Before the Gunpowder Plot was revealed Littleton had little knowledge of the true nature of the plot to kill the King and Parliament. He understood that Robert Catesby (the leader of the plot) was just raising a regiment to fight in Flanders. Catesby had offered to take one of Littleton's illegitimate sons as his page. Humphrey had been summoned to Dunchurch by Robert Catesby, but following the plot's failure he did not go to his nephew Stephen's Holbeche House with Stephen and the rest of the main plotters. (Stephen was the son of his elder brother George). Later, Stephen came to him with Robert Wintour. The two men had escaped arrest at Holbeche House and were on the run.

Littleton arranged for a tenant farmer to harbour the two fugitives, swearing his own servants to secrecy. The fugitives were captured at Hagley Park on 9 January 1606 because the authorities had been informed of their presence by Littleton's cook, John Fynwood. Despite Littleton's protests that he was not harbouring anyone, a search was made and another servant, David Bate, showed where the two plotters were escaping from a courtyard into the countryside. All three of them were to be tried and executed.

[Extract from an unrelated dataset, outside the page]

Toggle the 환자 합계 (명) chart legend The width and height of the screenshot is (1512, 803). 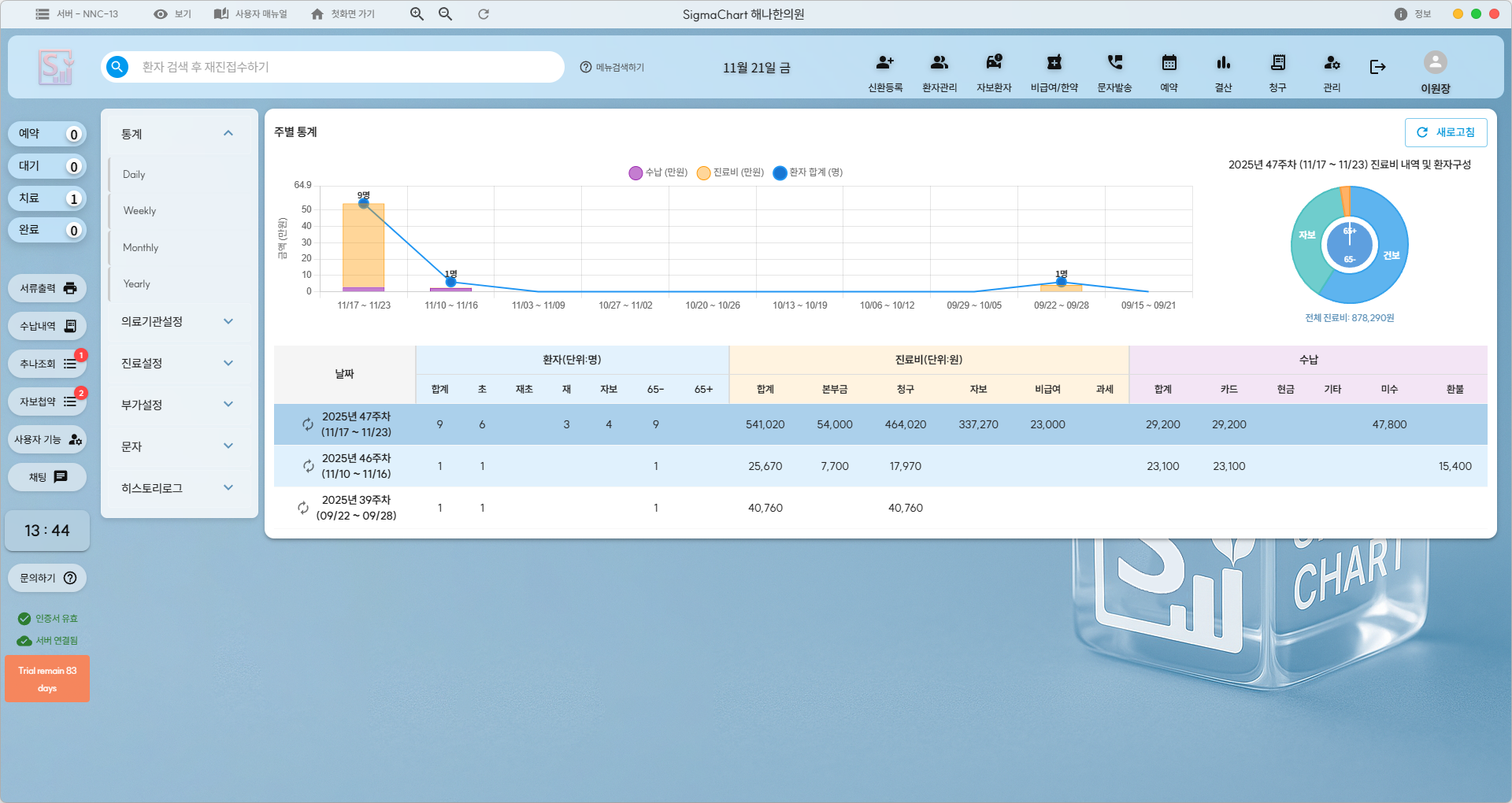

Littleton had visited and taken mass with Father Oldcorne and he let it be known that the priest was at Hindlip Hall. This information was to lead to four more people being caught there in priest holes; Father Oldcorne, Ralph Ashley, Henry Garnet and Nicholas Owen. Ironically Nicholas Owen had constructed the hideaways. Moreover, it was Muriel Littleton's brother who conducted the search of Hindlip Hall.

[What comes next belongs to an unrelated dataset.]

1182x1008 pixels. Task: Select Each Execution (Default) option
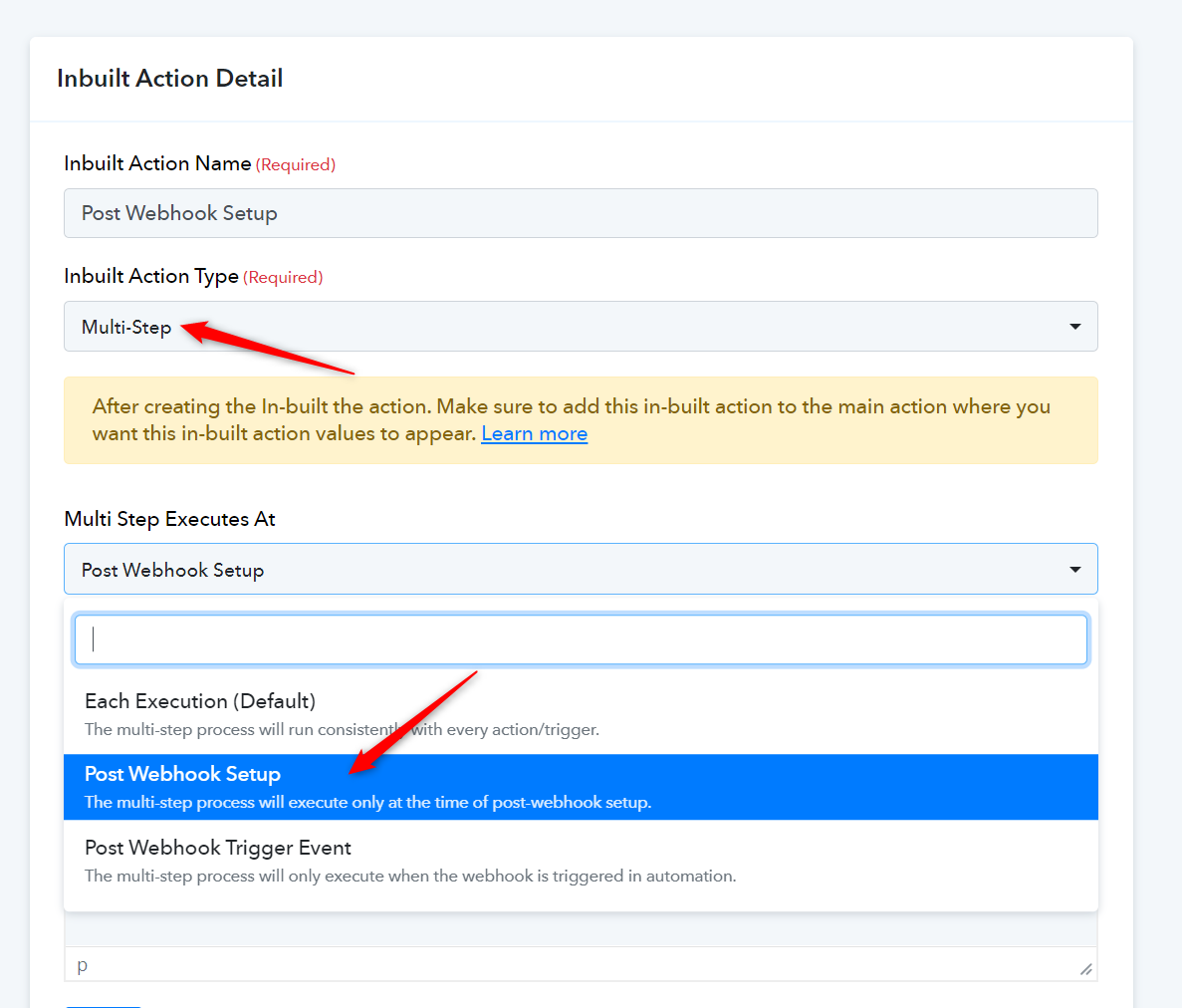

At Oldcorne's trial Littleton publicly asked for forgiveness and believed that he deserved to die for betraying his friends. Humphrey Littleton died on 7 April 1606; he was hanged, drawn and quartered together with Father Oldcorne, John Wintour, and Ralph Ashley at Red Hill, just outside the city of Worcester. John Perkes, the Hagley tenant farmer, and his servant Thomas Burford, were also executed for aiding the fugitives. Owen had died under torture. Garnet was hanged in London. Stephen Littleton was executed at Stafford.